■ **Work to be completed**:
Take the stretch from the line containing "Open the Dashboard grid icon" through the end of the lines below, swap "Dashboard" for "Overview", and return those lines with nothing else altered.

■ **Supplied material**:
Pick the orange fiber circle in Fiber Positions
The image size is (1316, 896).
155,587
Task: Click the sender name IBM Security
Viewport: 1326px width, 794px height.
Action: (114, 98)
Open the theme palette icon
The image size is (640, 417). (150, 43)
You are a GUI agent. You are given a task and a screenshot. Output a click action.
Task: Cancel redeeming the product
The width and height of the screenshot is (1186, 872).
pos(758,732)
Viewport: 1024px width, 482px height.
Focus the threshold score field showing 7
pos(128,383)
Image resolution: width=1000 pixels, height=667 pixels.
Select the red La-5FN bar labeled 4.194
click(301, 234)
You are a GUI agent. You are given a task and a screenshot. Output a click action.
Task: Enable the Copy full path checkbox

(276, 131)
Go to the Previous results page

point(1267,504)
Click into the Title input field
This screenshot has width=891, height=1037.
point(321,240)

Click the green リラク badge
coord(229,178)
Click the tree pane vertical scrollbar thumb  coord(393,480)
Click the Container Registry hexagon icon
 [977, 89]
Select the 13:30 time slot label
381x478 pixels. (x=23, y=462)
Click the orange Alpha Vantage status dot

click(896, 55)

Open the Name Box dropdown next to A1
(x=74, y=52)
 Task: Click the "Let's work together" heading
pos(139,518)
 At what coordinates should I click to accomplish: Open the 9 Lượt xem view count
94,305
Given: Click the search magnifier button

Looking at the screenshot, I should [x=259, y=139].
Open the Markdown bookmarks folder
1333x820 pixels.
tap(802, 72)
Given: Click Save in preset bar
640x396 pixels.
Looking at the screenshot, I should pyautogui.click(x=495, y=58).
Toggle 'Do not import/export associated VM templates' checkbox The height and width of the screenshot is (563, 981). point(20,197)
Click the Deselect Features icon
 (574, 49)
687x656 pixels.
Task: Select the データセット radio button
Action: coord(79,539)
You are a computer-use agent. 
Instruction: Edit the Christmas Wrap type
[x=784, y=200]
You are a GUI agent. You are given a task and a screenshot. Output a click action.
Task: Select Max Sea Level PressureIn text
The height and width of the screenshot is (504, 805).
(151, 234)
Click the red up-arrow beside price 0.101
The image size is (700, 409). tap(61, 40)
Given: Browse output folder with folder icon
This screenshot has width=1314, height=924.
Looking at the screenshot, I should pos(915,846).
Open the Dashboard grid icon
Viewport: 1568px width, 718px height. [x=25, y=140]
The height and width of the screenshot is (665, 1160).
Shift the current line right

■ **Task result**:
Open the Overview grid icon
Viewport: 1568px width, 718px height. [x=25, y=140]
The height and width of the screenshot is (665, 1160).
Shift the current line right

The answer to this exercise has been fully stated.